Principais reivindicações da categoria
As principais demandas dos bancários incluem um aumento real nos salários, a valorização dos pisos salariais, melhorias nos vales refeição e alimentação, e um aumento na participação nos lucros e resultados (PLR). Além disso, pleiteiam a criação de um piso salarial específico para os profissionais de tecnologia da informação (TI).

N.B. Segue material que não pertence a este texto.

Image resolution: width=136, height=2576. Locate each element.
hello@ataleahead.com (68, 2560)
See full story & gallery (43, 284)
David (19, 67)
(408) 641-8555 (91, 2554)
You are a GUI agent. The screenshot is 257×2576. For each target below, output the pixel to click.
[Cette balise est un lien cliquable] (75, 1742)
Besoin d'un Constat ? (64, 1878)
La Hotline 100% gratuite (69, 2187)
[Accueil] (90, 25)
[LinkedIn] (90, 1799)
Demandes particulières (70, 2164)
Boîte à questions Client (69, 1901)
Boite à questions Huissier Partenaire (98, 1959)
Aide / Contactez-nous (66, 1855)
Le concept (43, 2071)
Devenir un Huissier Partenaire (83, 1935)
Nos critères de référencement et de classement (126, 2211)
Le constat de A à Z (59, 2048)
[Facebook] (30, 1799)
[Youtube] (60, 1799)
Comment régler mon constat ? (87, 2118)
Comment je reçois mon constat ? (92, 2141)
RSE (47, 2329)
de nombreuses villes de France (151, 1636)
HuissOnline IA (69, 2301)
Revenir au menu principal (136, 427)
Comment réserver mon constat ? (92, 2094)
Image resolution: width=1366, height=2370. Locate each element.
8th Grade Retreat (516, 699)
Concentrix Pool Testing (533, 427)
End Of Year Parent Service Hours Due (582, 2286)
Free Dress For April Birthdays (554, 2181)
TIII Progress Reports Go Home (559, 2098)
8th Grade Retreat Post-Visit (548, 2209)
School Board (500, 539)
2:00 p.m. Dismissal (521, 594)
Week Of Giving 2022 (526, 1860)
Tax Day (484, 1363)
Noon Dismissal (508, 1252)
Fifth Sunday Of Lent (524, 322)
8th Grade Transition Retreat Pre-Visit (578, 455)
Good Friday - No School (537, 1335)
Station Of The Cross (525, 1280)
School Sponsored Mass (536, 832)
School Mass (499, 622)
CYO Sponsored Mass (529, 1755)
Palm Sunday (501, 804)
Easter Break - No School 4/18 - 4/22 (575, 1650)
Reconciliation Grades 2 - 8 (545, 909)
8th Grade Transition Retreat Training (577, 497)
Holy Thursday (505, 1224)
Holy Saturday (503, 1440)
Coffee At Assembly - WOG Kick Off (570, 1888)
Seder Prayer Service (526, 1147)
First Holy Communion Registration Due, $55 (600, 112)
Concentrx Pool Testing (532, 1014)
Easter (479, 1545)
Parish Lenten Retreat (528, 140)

Lucratividade do setor em pauta
Neiva Ribeiro, coordenadora do Comando Nacional e presidenta do Sindicato dos Bancários de São Paulo, Osasco e Região, destacou a importância da mobilização. “Não sairemos desta campanha sem a justa valorização dos bancários, que construíram o lucro de R$ 171 bilhões dos bancos em 2025”, afirmou.
Pressão por proposta
Ribeiro ressaltou que a paralisação desta quinta-feira é vista como fundamental para pressionar os banqueiros a apresentarem uma proposta concreta na próxima rodada de negociações. Segundo a Contraf, até o momento, os bancos não apresentaram nenhuma proposta de índice de reajuste salarial.
Nova reunião agendada
Uma nova reunião de negociação entre representantes dos bancários e dos bancos está agendada para a próxima segunda-feira (24).
Dados financeiros do setor
Os bancários apontam que o patrimônio líquido do setor bancário alcançou R$ 1,2 trilhão em 2025. A Contraf informa que o lucro anual por empregado nos bancos atingiu R$ 438 mil. A entidade também ressalta a queda na distribuição da PLR, que em 1995 chegava a 14% nos bancos privados e em 2025 distribuiu, em média, apenas 5,9%.
A Federação Brasileira de Bancos (Febraban) foi contatada para comentar o assunto, mas ainda não emitiu declaração.